WHAT IS EXPECTED> Copy each line of the records below verbatim, leaving out the pictures.
** Opening RECORDS FOR THIS TASK block **
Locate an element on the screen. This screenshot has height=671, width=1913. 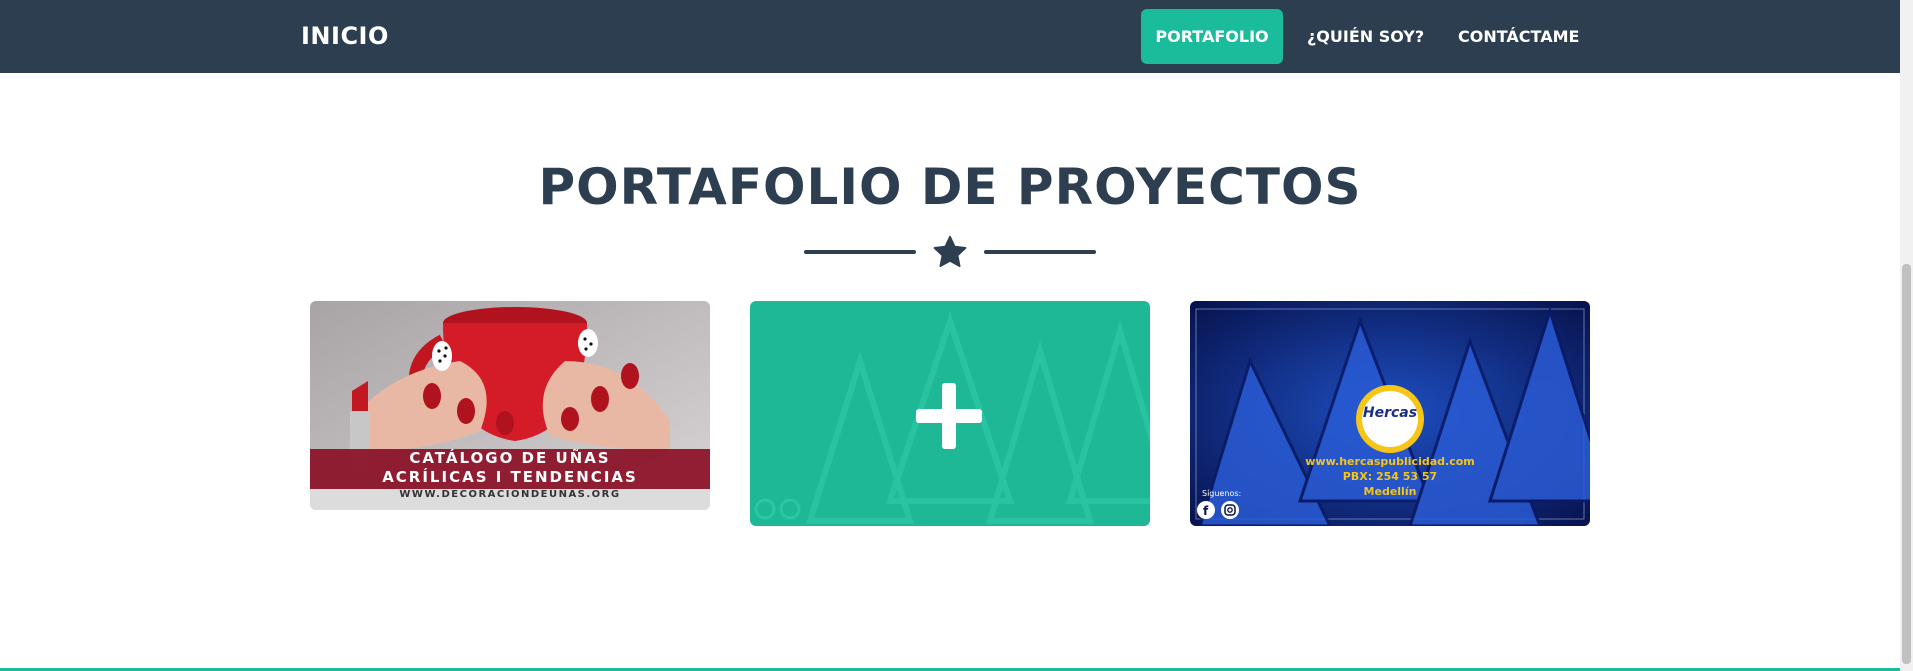
scrollbar-thumb is located at coordinates (1906, 464).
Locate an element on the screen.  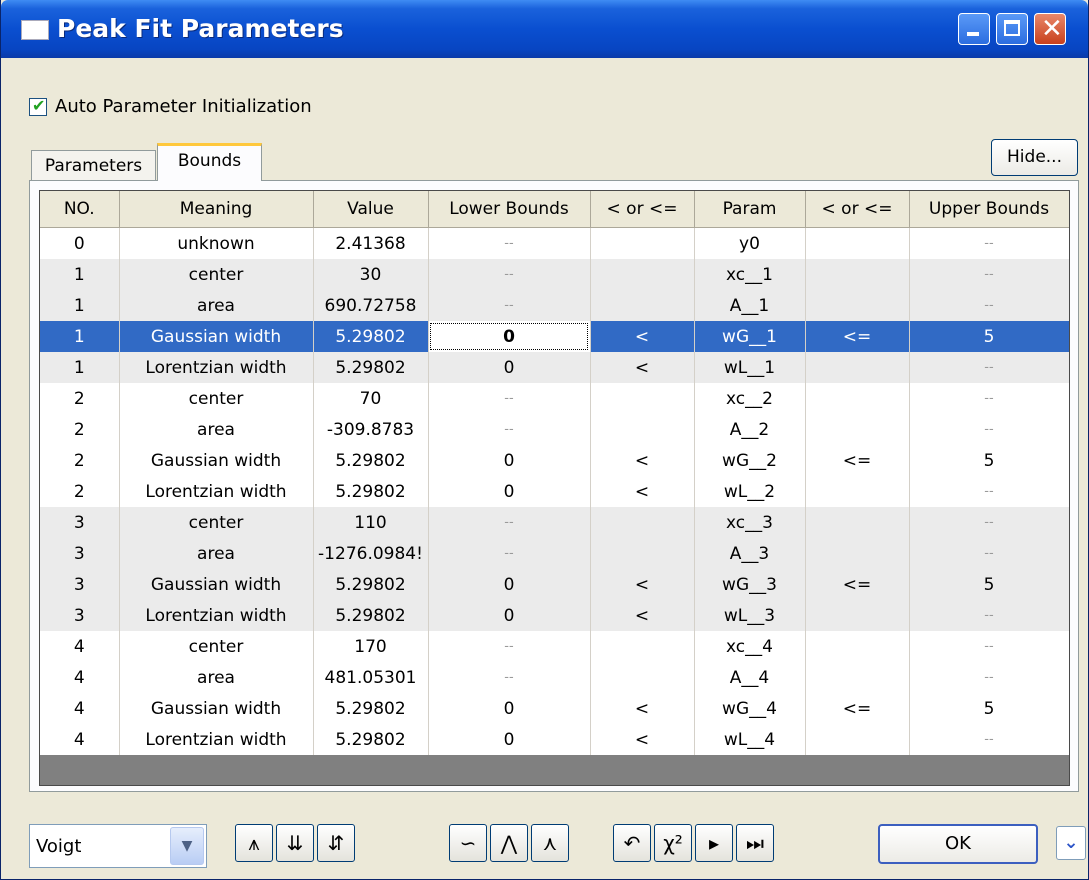
table-row: 4 Gaussian width 5.29802 0 < wG__4 <= 5 is located at coordinates (554, 708).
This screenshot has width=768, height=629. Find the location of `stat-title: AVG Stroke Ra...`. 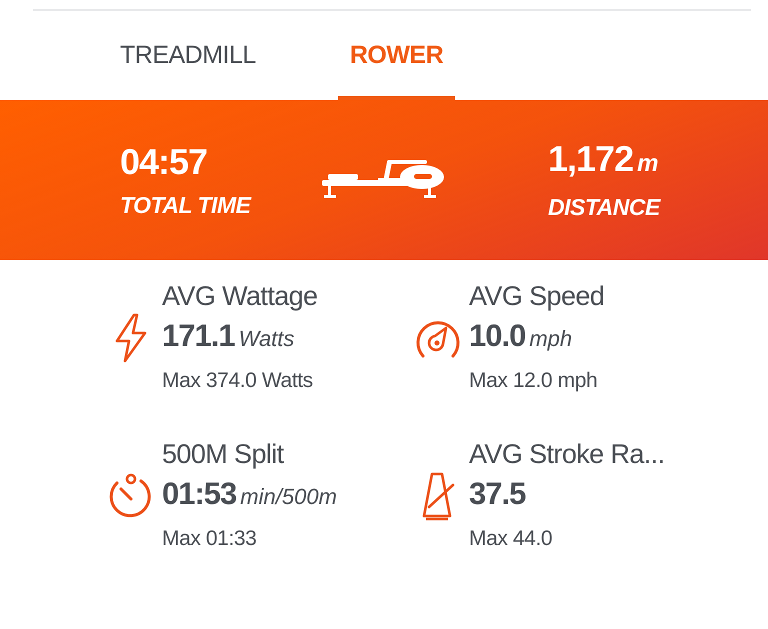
** Closing RECORDS FOR THIS TASK block **
RESULT OF THE TASK>
Locate an element on the screen. This screenshot has height=671, width=1913. 
scrollbar-thumb is located at coordinates (1906, 464).
Locate an element on the screen.  
table-row: 4 Gaussian width 5.29802 0 < wG__4 <= 5 is located at coordinates (554, 708).
This screenshot has width=768, height=629. Find the location of `stat-title: AVG Stroke Ra...`. 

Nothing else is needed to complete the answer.